Reports From the Field

Leading for High Reliability During the COVID-19 Pandemic: A Pilot Quality Improvement Initiative to Identify Challenges Faced and Lessons Learned


 

References

Methods

Survey

We used a qualitative approach and administered a confidential web-based survey, developed by the project team, to VHA MCDs at facilities that had initiated the journey to high reliability before or during the COVID-19 pandemic. The survey consisted of 8 participant characteristic questions (Table 1) and 4 open-ended questions. The open-ended questions were designed to encourage MCD participants to freely provide detailed descriptions of the challenges experienced, lessons learned, recommendations for other health care leaders, and any additional information they believed was relevant.26,27 Participants were asked to respond to the following items:

  1. Please describe any challenges you experienced while in the role of MCD at a facility that initiated implementation of HRO principles and practices prior to (February 2020) or during (March 2020–September 2021) the initial onset of the COVID-19 pandemic.
  1. What are some lessons that you learned when responding to the COVID-19 pandemic while on the journey to high reliability?
  2. What recommendations would you like to make to other health care leaders to enable them to respond effectively to crises while on the journey to high reliability?
  3. Please provide any additional information that would be of value.

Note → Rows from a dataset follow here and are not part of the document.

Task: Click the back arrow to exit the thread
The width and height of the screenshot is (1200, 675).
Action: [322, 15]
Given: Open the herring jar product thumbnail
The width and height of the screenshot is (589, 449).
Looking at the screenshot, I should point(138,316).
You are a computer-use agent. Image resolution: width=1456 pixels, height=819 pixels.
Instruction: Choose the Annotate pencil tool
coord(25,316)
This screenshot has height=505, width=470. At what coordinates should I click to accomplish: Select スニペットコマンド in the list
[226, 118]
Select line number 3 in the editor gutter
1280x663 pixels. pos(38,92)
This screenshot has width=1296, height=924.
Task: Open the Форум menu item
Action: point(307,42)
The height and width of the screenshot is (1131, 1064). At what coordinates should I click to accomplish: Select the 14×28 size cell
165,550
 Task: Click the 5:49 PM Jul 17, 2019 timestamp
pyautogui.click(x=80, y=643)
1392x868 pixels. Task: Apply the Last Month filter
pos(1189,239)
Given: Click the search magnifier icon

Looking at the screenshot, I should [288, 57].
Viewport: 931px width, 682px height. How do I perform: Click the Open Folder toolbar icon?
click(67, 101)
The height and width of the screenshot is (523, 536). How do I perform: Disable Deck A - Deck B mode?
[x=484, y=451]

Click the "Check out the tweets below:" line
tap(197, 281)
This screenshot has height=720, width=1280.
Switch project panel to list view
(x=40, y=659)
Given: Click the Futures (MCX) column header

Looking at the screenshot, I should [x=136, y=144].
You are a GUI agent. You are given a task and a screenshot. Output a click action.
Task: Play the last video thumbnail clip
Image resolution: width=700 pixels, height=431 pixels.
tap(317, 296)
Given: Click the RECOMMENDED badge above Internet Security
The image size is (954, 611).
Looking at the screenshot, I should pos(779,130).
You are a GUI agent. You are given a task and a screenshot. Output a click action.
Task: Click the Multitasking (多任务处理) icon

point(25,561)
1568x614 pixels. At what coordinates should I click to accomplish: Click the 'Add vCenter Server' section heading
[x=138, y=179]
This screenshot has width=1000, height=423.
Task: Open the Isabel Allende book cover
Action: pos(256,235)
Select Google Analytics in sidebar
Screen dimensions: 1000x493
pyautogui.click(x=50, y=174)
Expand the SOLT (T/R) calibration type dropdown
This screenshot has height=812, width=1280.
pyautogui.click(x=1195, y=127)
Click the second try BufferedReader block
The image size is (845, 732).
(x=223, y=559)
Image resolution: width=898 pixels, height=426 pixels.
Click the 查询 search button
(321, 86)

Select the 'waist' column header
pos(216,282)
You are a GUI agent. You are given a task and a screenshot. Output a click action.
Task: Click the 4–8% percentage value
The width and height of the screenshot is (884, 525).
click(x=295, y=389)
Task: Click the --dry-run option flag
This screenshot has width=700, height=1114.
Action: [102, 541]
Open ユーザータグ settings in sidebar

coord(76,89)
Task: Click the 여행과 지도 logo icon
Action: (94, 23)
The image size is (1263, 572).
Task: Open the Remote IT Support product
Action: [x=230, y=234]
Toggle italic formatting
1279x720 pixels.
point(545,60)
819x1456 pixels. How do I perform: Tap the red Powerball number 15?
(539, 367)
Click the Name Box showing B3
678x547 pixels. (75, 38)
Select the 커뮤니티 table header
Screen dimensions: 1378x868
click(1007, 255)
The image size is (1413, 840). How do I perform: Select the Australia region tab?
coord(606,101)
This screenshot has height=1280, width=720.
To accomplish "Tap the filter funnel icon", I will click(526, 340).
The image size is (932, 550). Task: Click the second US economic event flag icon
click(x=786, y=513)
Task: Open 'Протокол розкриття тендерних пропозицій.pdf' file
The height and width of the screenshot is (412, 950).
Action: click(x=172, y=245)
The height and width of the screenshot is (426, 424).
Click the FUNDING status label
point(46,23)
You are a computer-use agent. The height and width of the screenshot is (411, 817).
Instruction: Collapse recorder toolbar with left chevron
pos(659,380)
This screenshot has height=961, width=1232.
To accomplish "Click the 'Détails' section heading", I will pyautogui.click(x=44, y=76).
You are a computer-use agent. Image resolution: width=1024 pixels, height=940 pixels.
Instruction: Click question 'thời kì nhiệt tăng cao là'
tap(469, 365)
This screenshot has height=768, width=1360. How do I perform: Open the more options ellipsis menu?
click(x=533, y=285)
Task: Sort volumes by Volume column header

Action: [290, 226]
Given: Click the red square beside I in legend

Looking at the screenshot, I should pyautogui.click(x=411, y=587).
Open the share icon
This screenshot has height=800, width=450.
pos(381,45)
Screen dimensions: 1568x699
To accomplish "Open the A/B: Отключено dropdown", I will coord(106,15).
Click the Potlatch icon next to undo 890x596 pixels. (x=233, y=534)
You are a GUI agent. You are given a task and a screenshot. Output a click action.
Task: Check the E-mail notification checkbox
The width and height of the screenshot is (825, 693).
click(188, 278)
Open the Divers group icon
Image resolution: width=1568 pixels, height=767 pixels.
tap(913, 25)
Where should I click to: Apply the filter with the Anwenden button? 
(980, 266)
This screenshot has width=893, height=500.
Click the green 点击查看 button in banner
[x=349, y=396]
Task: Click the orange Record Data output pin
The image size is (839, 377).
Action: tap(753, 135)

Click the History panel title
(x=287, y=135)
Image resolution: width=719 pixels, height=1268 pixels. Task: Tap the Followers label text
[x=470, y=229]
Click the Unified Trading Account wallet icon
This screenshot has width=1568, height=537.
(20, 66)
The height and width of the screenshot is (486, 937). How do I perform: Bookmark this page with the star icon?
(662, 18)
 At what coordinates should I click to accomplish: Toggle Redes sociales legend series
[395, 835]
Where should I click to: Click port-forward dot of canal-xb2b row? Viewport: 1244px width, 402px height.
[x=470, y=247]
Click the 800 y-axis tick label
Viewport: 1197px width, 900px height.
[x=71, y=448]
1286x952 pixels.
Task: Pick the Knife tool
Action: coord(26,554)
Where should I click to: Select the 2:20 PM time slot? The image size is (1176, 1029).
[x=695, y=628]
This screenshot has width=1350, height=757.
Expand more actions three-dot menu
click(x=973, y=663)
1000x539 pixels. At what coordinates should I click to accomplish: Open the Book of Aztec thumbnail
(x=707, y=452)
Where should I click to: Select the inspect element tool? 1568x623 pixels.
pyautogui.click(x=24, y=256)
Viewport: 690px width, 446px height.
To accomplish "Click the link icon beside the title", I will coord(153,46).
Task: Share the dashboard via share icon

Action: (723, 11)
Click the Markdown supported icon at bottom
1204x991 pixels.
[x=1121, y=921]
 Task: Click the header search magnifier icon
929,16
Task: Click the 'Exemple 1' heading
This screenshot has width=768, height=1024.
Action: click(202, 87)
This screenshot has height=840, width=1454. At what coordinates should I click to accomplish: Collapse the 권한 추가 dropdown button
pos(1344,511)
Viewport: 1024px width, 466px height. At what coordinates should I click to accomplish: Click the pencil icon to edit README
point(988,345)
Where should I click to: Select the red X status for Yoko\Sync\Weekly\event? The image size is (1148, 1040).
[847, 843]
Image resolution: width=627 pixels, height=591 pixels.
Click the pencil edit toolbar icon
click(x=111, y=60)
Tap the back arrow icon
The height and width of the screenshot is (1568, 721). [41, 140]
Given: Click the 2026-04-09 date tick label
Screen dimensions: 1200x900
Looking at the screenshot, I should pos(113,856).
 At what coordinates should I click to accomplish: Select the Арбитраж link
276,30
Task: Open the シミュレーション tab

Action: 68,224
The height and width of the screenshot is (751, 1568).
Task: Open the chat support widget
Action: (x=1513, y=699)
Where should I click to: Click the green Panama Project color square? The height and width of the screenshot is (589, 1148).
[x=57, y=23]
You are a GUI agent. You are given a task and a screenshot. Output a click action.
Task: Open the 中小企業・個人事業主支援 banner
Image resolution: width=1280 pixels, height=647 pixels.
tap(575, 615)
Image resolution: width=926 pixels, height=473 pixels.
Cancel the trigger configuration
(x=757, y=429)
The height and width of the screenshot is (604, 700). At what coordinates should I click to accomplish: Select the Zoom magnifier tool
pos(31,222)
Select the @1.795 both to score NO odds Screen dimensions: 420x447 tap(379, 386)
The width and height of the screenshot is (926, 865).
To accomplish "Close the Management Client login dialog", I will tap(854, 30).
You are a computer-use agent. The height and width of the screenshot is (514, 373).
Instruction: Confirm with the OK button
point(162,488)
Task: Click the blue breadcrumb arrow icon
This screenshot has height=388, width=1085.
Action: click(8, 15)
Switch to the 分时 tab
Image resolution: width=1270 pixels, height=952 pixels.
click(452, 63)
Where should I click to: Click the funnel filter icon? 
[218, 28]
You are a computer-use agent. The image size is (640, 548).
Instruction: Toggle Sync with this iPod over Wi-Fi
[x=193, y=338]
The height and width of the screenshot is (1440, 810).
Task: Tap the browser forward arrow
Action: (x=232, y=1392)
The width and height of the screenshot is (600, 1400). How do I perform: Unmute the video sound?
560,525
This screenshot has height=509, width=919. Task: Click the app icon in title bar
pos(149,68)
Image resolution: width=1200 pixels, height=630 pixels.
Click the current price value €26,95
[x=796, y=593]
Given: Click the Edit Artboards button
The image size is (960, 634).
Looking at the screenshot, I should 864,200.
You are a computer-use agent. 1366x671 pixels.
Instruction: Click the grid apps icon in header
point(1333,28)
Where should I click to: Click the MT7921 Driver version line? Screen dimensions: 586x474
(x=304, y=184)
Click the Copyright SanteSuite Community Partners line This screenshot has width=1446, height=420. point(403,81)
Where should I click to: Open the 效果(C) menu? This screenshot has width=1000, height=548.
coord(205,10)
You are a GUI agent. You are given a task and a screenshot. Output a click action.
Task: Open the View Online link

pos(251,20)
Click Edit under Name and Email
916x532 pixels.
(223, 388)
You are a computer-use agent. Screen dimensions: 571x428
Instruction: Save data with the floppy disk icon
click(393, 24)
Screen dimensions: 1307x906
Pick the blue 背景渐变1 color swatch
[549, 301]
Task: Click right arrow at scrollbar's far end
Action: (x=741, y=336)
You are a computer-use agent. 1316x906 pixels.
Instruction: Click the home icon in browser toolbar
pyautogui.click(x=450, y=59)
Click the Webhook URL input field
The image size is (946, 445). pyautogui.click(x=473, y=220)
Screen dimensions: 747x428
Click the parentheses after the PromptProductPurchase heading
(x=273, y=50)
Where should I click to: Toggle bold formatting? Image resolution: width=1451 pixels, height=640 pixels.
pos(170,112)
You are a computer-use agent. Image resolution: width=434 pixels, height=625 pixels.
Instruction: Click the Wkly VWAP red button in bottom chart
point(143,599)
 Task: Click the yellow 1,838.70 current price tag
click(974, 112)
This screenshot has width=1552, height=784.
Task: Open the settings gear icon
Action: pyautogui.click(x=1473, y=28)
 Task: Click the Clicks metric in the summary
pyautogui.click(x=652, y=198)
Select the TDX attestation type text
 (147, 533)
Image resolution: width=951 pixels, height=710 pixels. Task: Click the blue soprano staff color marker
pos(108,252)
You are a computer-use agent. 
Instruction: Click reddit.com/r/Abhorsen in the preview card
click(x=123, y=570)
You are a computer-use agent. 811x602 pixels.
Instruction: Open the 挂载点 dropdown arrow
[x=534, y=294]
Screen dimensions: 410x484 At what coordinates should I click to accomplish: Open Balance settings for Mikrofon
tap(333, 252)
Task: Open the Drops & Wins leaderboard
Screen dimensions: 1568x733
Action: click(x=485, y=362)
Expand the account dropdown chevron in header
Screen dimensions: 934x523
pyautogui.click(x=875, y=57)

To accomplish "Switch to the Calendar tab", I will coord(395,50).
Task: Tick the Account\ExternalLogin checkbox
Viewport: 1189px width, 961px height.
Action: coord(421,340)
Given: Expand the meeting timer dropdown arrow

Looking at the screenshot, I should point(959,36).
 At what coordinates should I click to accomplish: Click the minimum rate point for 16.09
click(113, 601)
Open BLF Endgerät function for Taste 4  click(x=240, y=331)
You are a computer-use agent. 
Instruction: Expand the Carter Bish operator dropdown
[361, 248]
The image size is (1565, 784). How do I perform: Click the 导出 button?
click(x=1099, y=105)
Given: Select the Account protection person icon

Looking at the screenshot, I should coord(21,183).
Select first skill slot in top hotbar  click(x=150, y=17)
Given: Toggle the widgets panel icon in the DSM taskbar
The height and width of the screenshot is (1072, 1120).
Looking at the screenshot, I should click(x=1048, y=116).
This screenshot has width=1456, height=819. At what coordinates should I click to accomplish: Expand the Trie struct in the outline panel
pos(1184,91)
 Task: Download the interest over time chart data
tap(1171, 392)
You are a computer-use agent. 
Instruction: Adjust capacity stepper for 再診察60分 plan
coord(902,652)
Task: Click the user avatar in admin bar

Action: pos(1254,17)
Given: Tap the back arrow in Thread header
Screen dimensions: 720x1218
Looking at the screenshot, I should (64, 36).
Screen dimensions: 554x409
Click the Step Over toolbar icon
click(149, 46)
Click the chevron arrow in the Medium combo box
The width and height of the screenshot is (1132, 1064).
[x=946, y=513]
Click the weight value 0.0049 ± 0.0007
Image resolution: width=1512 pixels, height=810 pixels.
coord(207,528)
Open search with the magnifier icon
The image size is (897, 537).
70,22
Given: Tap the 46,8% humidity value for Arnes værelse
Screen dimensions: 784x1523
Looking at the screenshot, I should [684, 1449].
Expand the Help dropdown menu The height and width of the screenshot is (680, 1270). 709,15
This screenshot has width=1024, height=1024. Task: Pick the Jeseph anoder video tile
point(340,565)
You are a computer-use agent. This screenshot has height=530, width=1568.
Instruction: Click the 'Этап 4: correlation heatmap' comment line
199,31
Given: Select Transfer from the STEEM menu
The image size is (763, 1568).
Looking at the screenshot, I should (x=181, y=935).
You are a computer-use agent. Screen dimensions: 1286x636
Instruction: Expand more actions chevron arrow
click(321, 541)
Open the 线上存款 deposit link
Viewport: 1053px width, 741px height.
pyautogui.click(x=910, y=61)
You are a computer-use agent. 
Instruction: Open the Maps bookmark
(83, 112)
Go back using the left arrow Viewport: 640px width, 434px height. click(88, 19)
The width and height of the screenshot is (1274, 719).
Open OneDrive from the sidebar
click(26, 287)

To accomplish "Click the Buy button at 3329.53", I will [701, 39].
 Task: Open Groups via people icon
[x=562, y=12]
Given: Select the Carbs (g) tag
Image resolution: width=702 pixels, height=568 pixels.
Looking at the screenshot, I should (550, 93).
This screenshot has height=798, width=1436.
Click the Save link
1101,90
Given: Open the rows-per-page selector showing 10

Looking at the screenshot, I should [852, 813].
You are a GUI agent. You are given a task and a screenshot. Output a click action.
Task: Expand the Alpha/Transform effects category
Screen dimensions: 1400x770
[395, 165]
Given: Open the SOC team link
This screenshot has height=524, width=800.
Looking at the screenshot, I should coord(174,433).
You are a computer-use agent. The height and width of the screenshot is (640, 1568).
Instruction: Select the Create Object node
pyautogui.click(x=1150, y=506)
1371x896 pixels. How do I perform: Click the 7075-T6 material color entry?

An invitation to participate in this pilot QI initiative was sent via e-mail to 35 potential participants, who were all MCDs at Cohort 1 and Cohort 2 facilities. The invitation was sent on June 17, 2022, by a VHA senior High Reliability Enterprise Support government team member not directly involved with the initiative. The participants were given 3 weeks to complete the survey. A reminder was sent at the end of week 1 and the beginning of week 3. The VHA MCDs from Cohort 1 (n = 17) began the HRO journey in February 2019 and those in Cohort 2 (n = 18) initiated the HRO journey in October 2020. Because the VHA is the largest integrated health care system in the United States, the potential participants were geographically dispersed. Examples of locations in Cohort 1 include Manchester Veterans Affairs Medical Center (VAMC) in New Hampshire, Ralph H. Johnson VAMC in Charleston, South Carolina, and Boise VAMC, in Idaho. Examples of Cohort 2 locations include Chillicothe VAMC in Ohio, Marion VAMC in Indiana, and John D. Dingell VAMC in Detroit, Michigan.

Survey Participant Characteristic Items

The invitation included the objective of the initiative, estimated time to complete the confidential web-based survey, time allotted for responses to be submitted, and a link to the survey should potential participants agree to participate. Potential participants were informed that their involvement was voluntary, based on their willingness to participate and available time to complete the survey. Finally, the invitation noted that any comments provided would remain confidential and nonattributional for the purpose of publishing and presenting. The inclusion criteria for participation were: (1) serving in the role of MCD of an organization that initiated implementation of HRO principles and practices prior to (February 2020) or during (March 2020–September 2021) the initial onset of the COVID-19 pandemic; (2) voluntary participation; and (3) thorough responses provided to the 4 open-ended and 8 participant characteristic questions, according to the instructions provided.

Data Gathering and Analysis

To minimize bias and maintain neutrality at the organizational level, only non-VHA individuals working on the project were directly involved with participants’ data review and analysis. Participant characteristics were analyzed using descriptive statistics. Responses to the 4 open-ended questions were coded and analyzed by an experienced researcher and coauthor using NVivo 11 qualitative data analysis software.28 To ensure trustworthiness (credibility, transferability, dependability, and confirmability) in the data analysis procedure,29 inductive thematic analysis was also performed manually using the methodologies of Braun and Clarke (Table 2)30 and Erlingsson and Brysiewicz.31 The goal of inductive analysis is to allow themes to emerge from the data while minimizing preconceptions.32,33 Regular team meetings were held to discuss and review the progress of data collection and analysis. The authors agreed that the themes were representative of the participants’ responses.

Phases of Thematic Analysis

Institutional review board (IRB) review and approval were not required, as this project was a pilot QI initiative. The intent of the initiative was to explore ways to improve the quality of care delivered in the participants’ local care settings and not to generalize the findings. Under these circumstances, formal IRB review and approval of a QI initiative are not required.34 Participation in this pilot QI initiative was voluntary, and participants could withdraw at any time without consequences. Completion of the survey indicated consent. Confidentiality was ensured at all times by avoiding both the use of facility names and the collection of participant identifiers. Unique numbers were assigned to each participant. All comments provided by survey participants remained confidential and nonattributional for the purpose of publishing and presenting.